*About this task:*
Please restate the data below word for word, omitting all images.
BEGIN Source material
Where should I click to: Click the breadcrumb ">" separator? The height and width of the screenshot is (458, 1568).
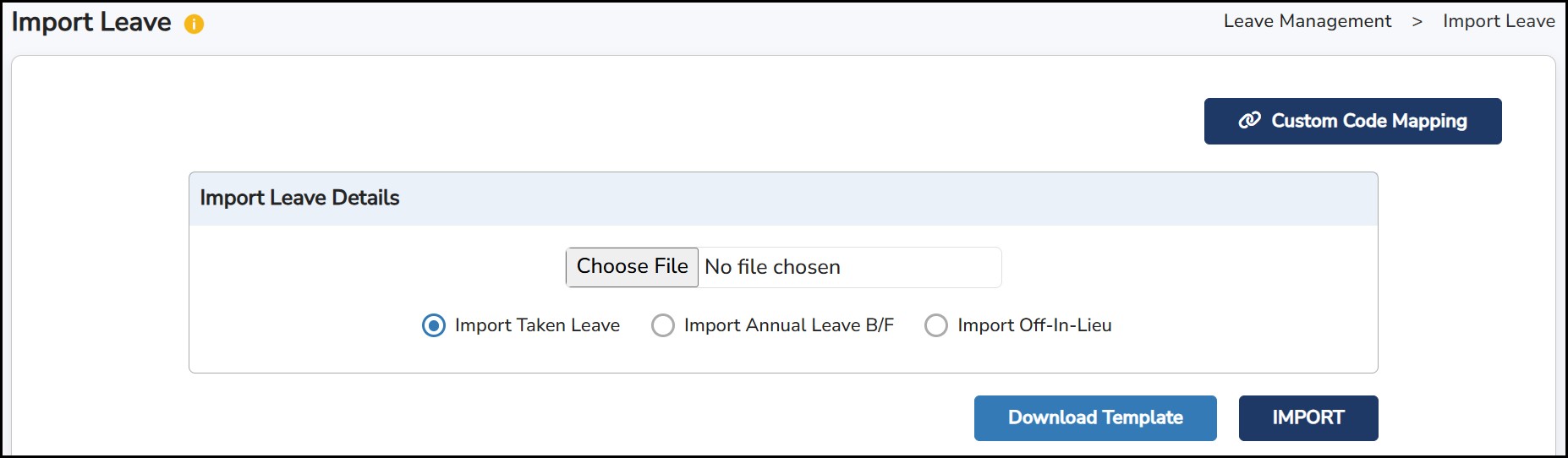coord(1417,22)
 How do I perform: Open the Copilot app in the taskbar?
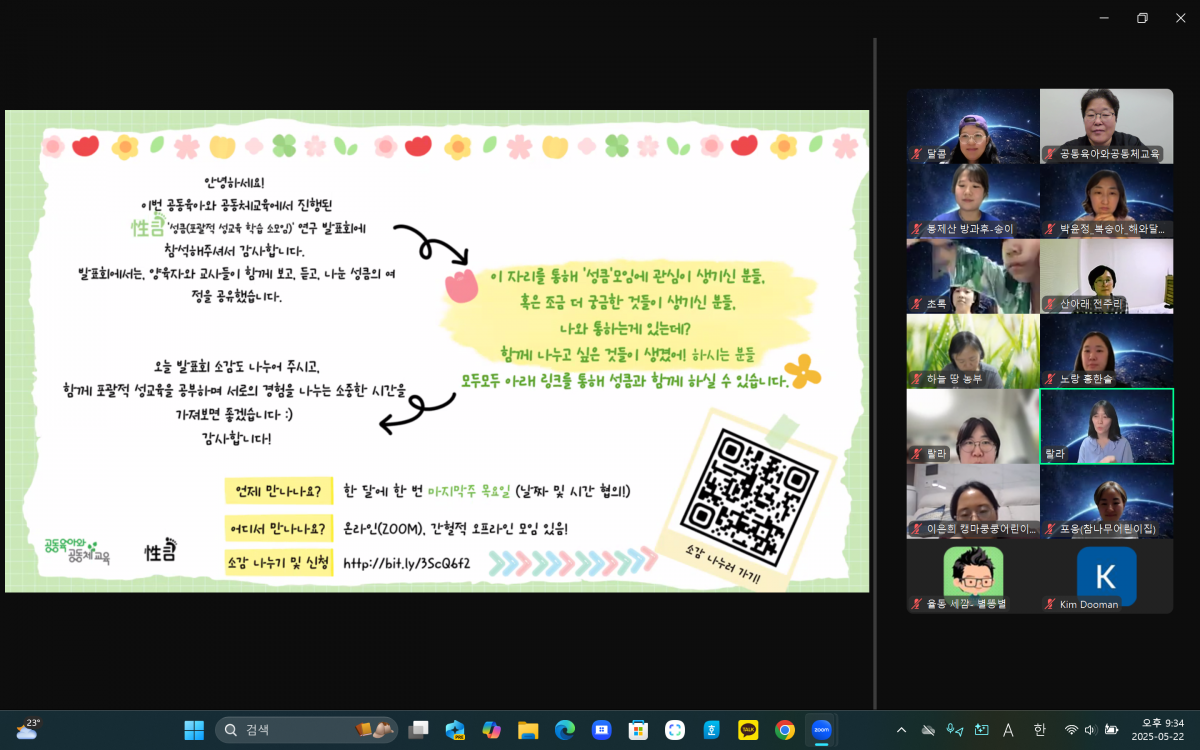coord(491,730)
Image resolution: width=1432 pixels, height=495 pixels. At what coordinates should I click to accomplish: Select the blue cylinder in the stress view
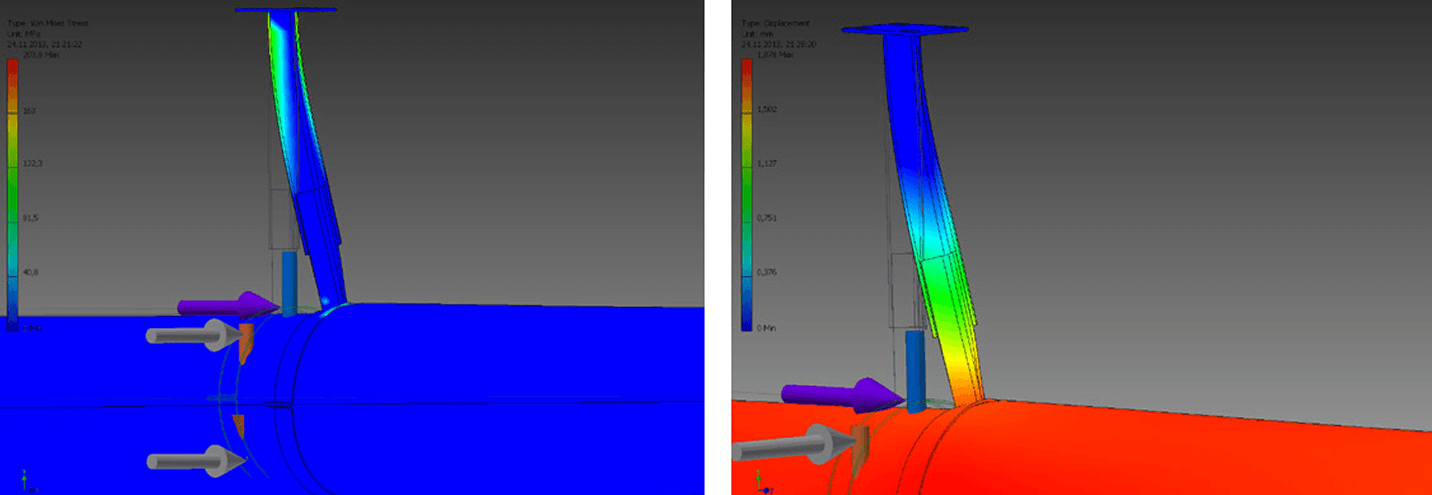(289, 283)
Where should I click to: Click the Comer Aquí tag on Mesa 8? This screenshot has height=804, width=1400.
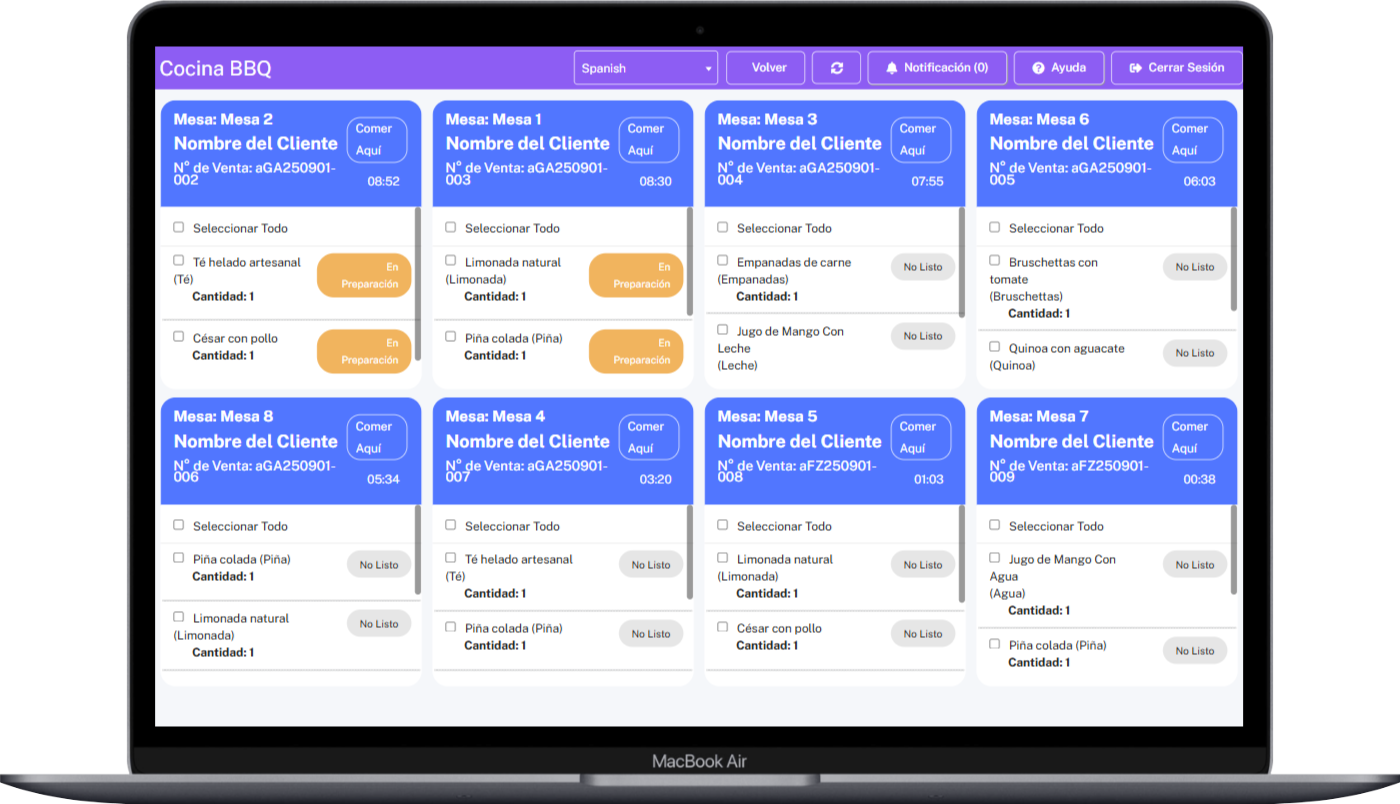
END Source material
*Solution for this task:*
Where should I click to: Click the breadcrumb ">" separator? The height and width of the screenshot is (458, 1568).
coord(1417,22)
 How do I perform: Open the Copilot app in the taskbar?
coord(491,730)
Image resolution: width=1432 pixels, height=495 pixels. At what coordinates should I click to accomplish: Select the blue cylinder in the stress view
(289, 283)
Where should I click to: Click the Comer Aquí tag on Mesa 8? This screenshot has height=804, width=1400.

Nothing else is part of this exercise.